**Task input:**
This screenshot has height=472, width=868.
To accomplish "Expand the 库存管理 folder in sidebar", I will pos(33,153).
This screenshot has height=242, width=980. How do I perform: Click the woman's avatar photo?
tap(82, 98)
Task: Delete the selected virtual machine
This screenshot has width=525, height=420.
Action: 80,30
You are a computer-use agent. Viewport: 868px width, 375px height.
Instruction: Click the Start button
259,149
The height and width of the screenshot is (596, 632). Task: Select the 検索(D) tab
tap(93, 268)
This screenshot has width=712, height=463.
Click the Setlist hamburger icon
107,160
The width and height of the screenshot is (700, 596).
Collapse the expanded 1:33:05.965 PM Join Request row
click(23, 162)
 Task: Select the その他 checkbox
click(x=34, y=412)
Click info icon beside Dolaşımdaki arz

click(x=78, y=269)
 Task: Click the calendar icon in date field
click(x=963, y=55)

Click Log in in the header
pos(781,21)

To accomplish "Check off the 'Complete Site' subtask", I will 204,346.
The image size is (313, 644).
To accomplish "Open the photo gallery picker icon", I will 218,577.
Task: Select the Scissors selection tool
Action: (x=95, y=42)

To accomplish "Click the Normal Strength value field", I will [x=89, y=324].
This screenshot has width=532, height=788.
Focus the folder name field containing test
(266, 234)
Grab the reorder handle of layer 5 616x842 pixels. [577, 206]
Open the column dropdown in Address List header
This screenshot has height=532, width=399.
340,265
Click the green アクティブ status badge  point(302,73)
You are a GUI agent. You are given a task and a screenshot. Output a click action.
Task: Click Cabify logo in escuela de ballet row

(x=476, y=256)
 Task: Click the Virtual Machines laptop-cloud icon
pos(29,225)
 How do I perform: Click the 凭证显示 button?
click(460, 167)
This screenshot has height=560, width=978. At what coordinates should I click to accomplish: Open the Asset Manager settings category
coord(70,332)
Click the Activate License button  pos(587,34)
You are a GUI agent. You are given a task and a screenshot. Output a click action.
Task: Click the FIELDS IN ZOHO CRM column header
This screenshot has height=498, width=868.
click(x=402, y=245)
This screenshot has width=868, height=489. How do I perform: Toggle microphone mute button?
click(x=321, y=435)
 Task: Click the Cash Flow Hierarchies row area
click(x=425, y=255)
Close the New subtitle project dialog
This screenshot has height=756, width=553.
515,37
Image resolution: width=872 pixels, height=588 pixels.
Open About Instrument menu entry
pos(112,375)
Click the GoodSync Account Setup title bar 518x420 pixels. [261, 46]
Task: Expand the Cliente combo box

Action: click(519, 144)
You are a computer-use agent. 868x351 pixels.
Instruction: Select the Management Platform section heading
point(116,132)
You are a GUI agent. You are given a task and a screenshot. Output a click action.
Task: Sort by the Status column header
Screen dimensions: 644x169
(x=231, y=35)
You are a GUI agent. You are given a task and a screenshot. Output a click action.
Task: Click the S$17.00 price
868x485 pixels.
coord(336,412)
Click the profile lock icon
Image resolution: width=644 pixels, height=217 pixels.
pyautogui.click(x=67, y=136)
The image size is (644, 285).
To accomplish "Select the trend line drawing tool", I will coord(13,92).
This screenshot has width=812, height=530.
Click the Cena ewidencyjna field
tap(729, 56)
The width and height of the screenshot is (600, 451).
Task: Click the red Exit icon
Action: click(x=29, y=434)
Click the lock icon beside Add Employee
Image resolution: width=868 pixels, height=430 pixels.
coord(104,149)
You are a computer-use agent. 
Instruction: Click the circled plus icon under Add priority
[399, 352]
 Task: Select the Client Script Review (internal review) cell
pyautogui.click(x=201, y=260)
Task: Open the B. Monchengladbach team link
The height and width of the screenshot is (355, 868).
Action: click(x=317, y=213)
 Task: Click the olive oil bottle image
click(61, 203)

**Task item:** Each record above should be returned exactly as written.

**Exercise output:**
This screenshot has height=472, width=868.
To accomplish "Expand the 库存管理 folder in sidebar", I will pos(33,153).
This screenshot has height=242, width=980. How do I perform: Click the woman's avatar photo?
tap(82, 98)
Task: Delete the selected virtual machine
This screenshot has width=525, height=420.
Action: 80,30
You are a computer-use agent. Viewport: 868px width, 375px height.
Instruction: Click the Start button
259,149
The height and width of the screenshot is (596, 632). Task: Select the 検索(D) tab
tap(93, 268)
This screenshot has width=712, height=463.
Click the Setlist hamburger icon
107,160
The width and height of the screenshot is (700, 596).
Collapse the expanded 1:33:05.965 PM Join Request row
click(23, 162)
 Task: Select the その他 checkbox
click(x=34, y=412)
Click info icon beside Dolaşımdaki arz

click(x=78, y=269)
 Task: Click the calendar icon in date field
click(x=963, y=55)

Click Log in in the header
pos(781,21)

To accomplish "Check off the 'Complete Site' subtask", I will 204,346.
The image size is (313, 644).
To accomplish "Open the photo gallery picker icon", I will 218,577.
Task: Select the Scissors selection tool
Action: (x=95, y=42)

To accomplish "Click the Normal Strength value field", I will [x=89, y=324].
This screenshot has width=532, height=788.
Focus the folder name field containing test
(266, 234)
Grab the reorder handle of layer 5 616x842 pixels. [577, 206]
Open the column dropdown in Address List header
This screenshot has height=532, width=399.
340,265
Click the green アクティブ status badge  point(302,73)
You are a GUI agent. You are given a task and a screenshot. Output a click action.
Task: Click Cabify logo in escuela de ballet row

(x=476, y=256)
 Task: Click the Virtual Machines laptop-cloud icon
pos(29,225)
 How do I perform: Click the 凭证显示 button?
click(460, 167)
This screenshot has height=560, width=978. At what coordinates should I click to accomplish: Open the Asset Manager settings category
coord(70,332)
Click the Activate License button  pos(587,34)
You are a GUI agent. You are given a task and a screenshot. Output a click action.
Task: Click the FIELDS IN ZOHO CRM column header
This screenshot has height=498, width=868.
click(x=402, y=245)
This screenshot has width=868, height=489. How do I perform: Toggle microphone mute button?
click(x=321, y=435)
 Task: Click the Cash Flow Hierarchies row area
click(x=425, y=255)
Close the New subtitle project dialog
This screenshot has height=756, width=553.
515,37
Image resolution: width=872 pixels, height=588 pixels.
Open About Instrument menu entry
pos(112,375)
Click the GoodSync Account Setup title bar 518x420 pixels. [261, 46]
Task: Expand the Cliente combo box

Action: click(519, 144)
You are a computer-use agent. 868x351 pixels.
Instruction: Select the Management Platform section heading
point(116,132)
You are a GUI agent. You are given a task and a screenshot. Output a click action.
Task: Sort by the Status column header
Screen dimensions: 644x169
(x=231, y=35)
You are a GUI agent. You are given a task and a screenshot. Output a click action.
Task: Click the S$17.00 price
868x485 pixels.
coord(336,412)
Click the profile lock icon
Image resolution: width=644 pixels, height=217 pixels.
pyautogui.click(x=67, y=136)
The image size is (644, 285).
To accomplish "Select the trend line drawing tool", I will coord(13,92).
This screenshot has width=812, height=530.
Click the Cena ewidencyjna field
tap(729, 56)
The width and height of the screenshot is (600, 451).
Task: Click the red Exit icon
Action: click(x=29, y=434)
Click the lock icon beside Add Employee
Image resolution: width=868 pixels, height=430 pixels.
coord(104,149)
You are a computer-use agent. 
Instruction: Click the circled plus icon under Add priority
[399, 352]
 Task: Select the Client Script Review (internal review) cell
pyautogui.click(x=201, y=260)
Task: Open the B. Monchengladbach team link
The height and width of the screenshot is (355, 868).
Action: click(x=317, y=213)
 Task: Click the olive oil bottle image
click(61, 203)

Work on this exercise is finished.